Por outro lado, nunca foi tão crucial a atividade de planejamento na esfera local, considerando tanto as repercussões momentâneas quanto os efeitos duradouros da pandemia na demanda e na oferta dos serviços públicos de educação infantil e fundamental, atenção básica de saúde, equipamentos e iniciativas de assistência social e provisão do transporte urbano, afora os esforços de qualidade do gasto público e a priorização de ações governamentais em face das restrições de ordem fiscal.
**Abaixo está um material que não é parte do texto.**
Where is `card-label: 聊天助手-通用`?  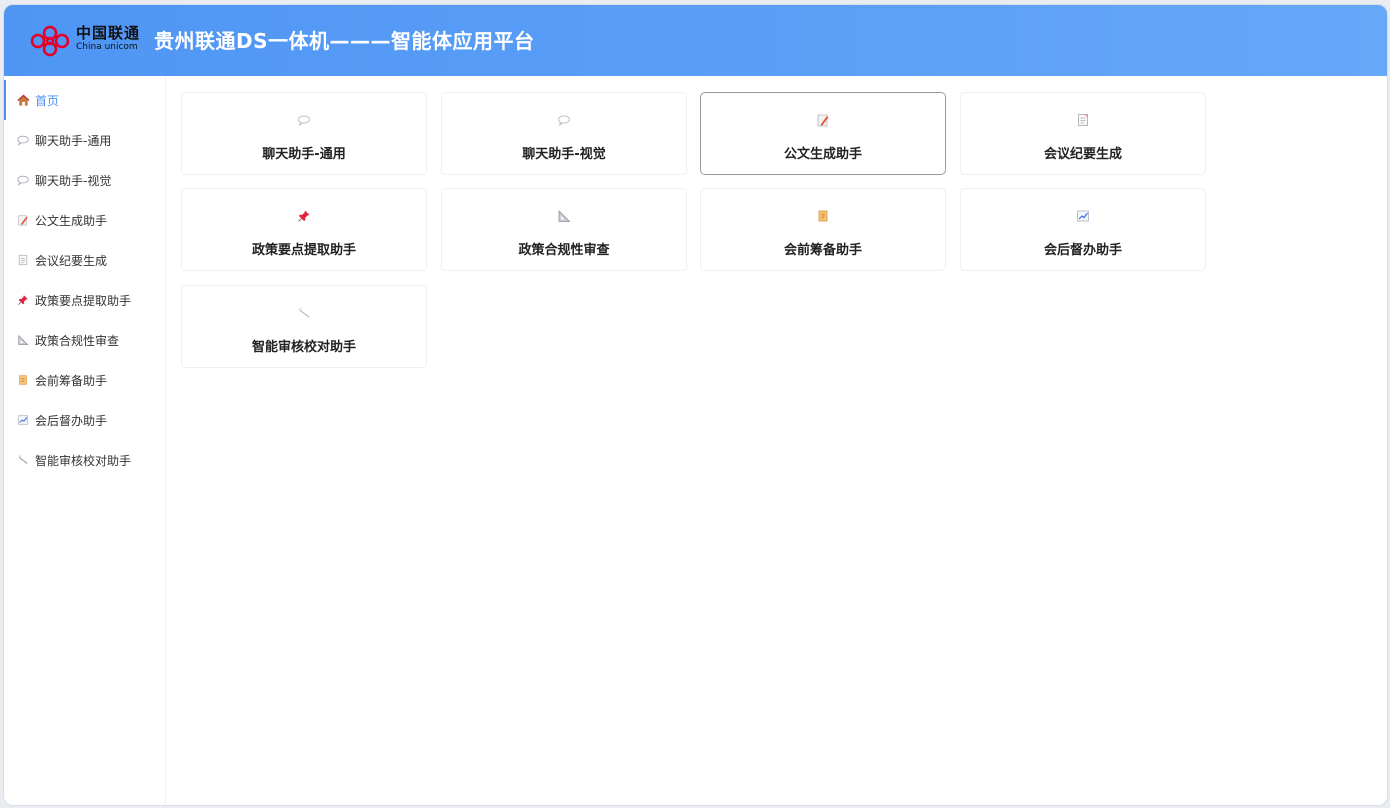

Diferente da União que apresenta capacidade estatal de planejamento e gestão, mas – claramente – não é mobilizada pelo governo Bolsonaro, os municípios, notadamente de pequeno e médio porte, não têm burocracia administrativa e recursos financeiros para formular e implementar seus planos. É comum o PPA nas prefeituras ser uma ‘peça de ficção’ procedimental para cumprir o ordenamento constitucional, ao invés de um plano com densidade estratégica, refletido politicamente e ajustado tecnicamente à realidade do município.

Não obstante, existem boas práticas de PPA no nível local, em municípios de todas as regiões e de todos tamanhos. Vários têm inovações no processo e/ou produto do planejamento, como PPAs participativos, plano de metas para transparência e controle social, mecanismos de contratualização de resultados entre gabinete e secretarias, integração com instrumentos de longo prazo como o Plano Diretor e planos setoriais (por exemplo, o Plano Municipal de Educação), referências aos ODS nas ações governamentais e metodologia de monitoramento e avaliação dos programas.

Logicamente, o PPA pode e deve ser aperfeiçoado como instrumento de planejamento governamental e gestão por resultados à luz de seus 30 anos de institucionalização no país e com os aprendizados nos três níveis de governo. Eventualmente, com simplificação nos pequenos municípios. Entretanto, extinguir o plano plurianual e sendo esta uma aspiração – repentina e casuística – no nível federal, parece, à primeira vista, interessar àqueles que fazem do acaso o seu plano de governo.